От головы и плеча этого человека расползалось по полу черное пятно крови.
– Ты что сделал? Кто это? – в ужасе переспросила Наташа, застыв в том положении (с протянутой еще к настольной лампе рукой), как она увидела все.
– Я убил его.
– Кого? За что? Ты что говоришь?!
– Не знаю, но я убил его, – снова и решительно повторил Арсений и, переступив через лежавшего на полу человека, направился к столу взять очки, без которых он чувствовал себя беспомощным.
– Да вот они, вот, – пододвигая к его трясущейся руке очки, сказала Наташа.
Надев очки, но все еще не выпуская ломика, Арсений наклонился над скорченно вздрагивавшим на полу человеком, повернул его голову к себе и по открывшемуся лицу сейчас же узнал Юрия. Глаза Юрия были открыты и были как будто мертвы; но в этом своем мертвом остекленении они так смотрели на Арсения, что он в ужасе откачнулся от этого взгляда и, чтобы не потерять равновесия, уперся было рукой в пол, но угодил ладонью как раз в то теплое и липкое пятно крови, какое расплывалось из-под Юрия. Ужас застывших мальчишеских глаз, и бледно заострившееся лицо, и ощущение липкой крови, от которой Арсений тут же отдернул руку, и, главное, сознание, что это был его сын, так подействовало на Арсения, что он позднее помнил только, что почувствовал тошноту и что падает как раз в это теплое и вязкое пятно крови. Он упал, обмазавшись этой кровью, потеряв сознание и не успев даже подумать, как случилось, что он убил сына. Но случилось же только то, что непременно должно было случиться с Юрием, убежавшим из Курчавина и приехавшим в Москву. Ему понадобились деньги, и достать их проще всего было у отца. Сначала Юрий решил сделать это днем – забраться в комнату и пошарить по ящикам стола и в карманах отцовских пиджаков; но когда не получилось днем, решил повторить ночью и, достав еще один такой же ломик (что было просто сделать ему), какой был отобран у него Арсением, в четвертом часу утра открыл им дверь и проник в комнату. Но прежде чем начать свое дело, решил посмотреть, крепко ли спит отец, и Арсений как раз увидел его в этом наклоненном положении и с ломиком в руке.
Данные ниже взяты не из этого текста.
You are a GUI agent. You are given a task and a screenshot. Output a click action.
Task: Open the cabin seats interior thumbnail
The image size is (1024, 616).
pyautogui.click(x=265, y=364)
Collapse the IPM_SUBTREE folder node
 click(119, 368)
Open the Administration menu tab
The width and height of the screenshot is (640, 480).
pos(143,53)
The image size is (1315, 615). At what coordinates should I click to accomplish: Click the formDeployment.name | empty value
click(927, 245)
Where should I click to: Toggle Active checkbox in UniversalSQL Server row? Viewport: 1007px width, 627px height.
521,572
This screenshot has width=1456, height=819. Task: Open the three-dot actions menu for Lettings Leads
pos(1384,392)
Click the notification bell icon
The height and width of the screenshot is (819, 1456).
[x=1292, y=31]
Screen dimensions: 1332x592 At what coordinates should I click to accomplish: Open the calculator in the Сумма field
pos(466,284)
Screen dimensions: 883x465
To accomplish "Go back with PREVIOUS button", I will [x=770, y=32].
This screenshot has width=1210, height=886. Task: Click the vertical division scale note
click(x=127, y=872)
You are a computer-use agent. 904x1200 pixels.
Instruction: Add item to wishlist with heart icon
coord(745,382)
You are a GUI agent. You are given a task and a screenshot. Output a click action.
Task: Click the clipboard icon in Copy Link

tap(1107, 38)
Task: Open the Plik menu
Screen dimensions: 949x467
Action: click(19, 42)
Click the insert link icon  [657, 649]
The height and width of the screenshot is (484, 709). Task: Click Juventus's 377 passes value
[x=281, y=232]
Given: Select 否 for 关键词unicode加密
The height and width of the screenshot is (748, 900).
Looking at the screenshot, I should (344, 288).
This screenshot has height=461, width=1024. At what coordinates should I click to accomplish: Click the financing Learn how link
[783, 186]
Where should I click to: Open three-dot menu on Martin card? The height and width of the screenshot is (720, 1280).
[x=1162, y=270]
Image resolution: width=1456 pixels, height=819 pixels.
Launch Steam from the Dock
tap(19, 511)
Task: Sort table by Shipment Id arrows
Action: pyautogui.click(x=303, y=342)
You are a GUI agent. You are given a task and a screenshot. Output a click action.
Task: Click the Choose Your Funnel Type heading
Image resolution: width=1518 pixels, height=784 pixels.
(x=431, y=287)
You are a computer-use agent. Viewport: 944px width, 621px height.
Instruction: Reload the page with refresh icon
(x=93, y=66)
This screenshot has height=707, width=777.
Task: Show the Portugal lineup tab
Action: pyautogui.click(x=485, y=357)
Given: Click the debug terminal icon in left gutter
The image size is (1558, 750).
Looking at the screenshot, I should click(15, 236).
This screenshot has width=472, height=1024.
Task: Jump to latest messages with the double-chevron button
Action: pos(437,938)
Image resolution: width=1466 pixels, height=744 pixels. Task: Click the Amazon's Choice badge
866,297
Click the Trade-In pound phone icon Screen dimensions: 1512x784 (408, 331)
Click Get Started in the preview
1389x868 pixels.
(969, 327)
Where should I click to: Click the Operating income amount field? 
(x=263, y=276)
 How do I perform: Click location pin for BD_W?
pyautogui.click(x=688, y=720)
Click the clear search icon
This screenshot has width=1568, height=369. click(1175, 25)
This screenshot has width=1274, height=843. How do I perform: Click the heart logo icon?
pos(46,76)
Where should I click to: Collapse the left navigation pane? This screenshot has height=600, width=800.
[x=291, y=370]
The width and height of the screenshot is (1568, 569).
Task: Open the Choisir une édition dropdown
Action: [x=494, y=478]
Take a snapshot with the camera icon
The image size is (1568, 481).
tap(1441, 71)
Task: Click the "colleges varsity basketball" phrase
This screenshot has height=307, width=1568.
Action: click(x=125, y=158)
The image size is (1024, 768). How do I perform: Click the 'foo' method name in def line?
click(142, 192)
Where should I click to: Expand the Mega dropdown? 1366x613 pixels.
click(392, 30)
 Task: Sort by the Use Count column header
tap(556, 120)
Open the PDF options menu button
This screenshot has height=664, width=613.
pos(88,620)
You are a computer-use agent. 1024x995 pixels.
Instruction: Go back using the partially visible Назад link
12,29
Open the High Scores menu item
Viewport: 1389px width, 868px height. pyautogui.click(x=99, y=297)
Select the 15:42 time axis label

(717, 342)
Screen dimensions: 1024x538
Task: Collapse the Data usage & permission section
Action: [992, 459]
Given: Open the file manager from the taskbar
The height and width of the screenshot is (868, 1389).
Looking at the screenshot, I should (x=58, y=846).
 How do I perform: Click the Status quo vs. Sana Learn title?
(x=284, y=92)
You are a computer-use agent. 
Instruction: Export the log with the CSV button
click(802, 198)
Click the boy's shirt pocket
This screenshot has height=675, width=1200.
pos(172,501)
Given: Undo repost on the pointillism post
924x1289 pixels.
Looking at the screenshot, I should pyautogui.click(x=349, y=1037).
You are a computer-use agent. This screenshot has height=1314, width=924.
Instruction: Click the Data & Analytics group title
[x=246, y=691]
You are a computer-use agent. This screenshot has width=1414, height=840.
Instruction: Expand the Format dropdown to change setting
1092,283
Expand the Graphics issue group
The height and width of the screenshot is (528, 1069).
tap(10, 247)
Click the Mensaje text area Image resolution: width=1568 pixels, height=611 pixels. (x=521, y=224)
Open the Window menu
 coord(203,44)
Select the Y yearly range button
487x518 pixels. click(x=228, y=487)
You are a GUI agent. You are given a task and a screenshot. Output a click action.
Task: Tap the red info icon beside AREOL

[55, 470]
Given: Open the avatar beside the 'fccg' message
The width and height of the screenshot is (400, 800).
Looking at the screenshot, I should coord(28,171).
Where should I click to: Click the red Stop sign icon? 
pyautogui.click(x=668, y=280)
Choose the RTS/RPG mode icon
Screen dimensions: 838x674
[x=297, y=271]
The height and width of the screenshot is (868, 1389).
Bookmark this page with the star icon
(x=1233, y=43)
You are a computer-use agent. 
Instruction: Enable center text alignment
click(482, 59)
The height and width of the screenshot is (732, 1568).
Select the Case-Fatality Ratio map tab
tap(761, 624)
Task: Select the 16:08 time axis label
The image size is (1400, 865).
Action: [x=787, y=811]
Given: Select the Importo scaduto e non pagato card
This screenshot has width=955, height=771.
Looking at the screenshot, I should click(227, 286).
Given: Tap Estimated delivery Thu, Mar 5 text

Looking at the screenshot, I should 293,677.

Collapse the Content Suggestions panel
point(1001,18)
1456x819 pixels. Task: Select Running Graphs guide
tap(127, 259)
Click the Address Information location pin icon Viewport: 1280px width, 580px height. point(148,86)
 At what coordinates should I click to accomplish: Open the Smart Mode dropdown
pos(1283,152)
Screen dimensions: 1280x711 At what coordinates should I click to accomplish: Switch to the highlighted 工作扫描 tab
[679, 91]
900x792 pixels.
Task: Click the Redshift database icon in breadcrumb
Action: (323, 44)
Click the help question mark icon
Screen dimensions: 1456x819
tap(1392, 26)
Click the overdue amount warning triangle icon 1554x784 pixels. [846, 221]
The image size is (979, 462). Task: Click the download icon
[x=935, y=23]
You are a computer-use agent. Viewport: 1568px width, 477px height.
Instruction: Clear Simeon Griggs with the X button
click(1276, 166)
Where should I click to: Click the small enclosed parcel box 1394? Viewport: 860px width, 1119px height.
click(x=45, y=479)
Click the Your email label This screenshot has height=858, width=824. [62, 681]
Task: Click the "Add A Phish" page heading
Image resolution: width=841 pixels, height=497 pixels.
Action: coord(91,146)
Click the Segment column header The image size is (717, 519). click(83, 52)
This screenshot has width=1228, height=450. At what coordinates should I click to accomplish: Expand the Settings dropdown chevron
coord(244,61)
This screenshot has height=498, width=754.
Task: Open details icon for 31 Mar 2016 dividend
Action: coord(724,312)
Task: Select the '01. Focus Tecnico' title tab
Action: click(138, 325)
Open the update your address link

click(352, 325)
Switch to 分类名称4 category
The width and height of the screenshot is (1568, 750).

Как только Арсений упал, Наташа соскочила с постели и, подбежав и увидев его и Юрия окровавленными, в ужасе схватилась руками за грудь, потом только из того инстинктивного чувства, что надо было что-то предпринимать, с криком: «Помогите!» – выскочила на лестничную клетку, чтобы позвать людей.
В ночной рубашке, обезумевшая, совершенно потерявшая себя, она принялась колотить руками в первую же попавшуюся ей на глаза дверь, отчаянно крича:
– Помогите! Помогите!
Спустя два дня, когда стало известно, что Юрий скончался в больнице и что с Арсением, заключенным в подследственную тюрьму, свидание не разрешено ей, Наташа (она жила теперь у подруги Любы), пришедшая наконец в себя после пережитого потрясения, отправила матери в Мокшу ту самую телеграмму, по которой отец ее, Сергей Иванович, похоронивший Юлию (и в еще худшем состоянии, чем он уезжал из Москвы), выехал в Москву.
Что ожидало его в Москве, он не знал; но всю ночь в поезде он не то чтобы не мог заснуть, но просто не входил в купе и не ложился, а стоял в коридоре у окна и с тяжелым, как будто давившим его предчувствием (что было, он полагал, от похорон Юлии) смотрел, как над подмосковными полями, деревнями и лесом поднималось летнее серое утро.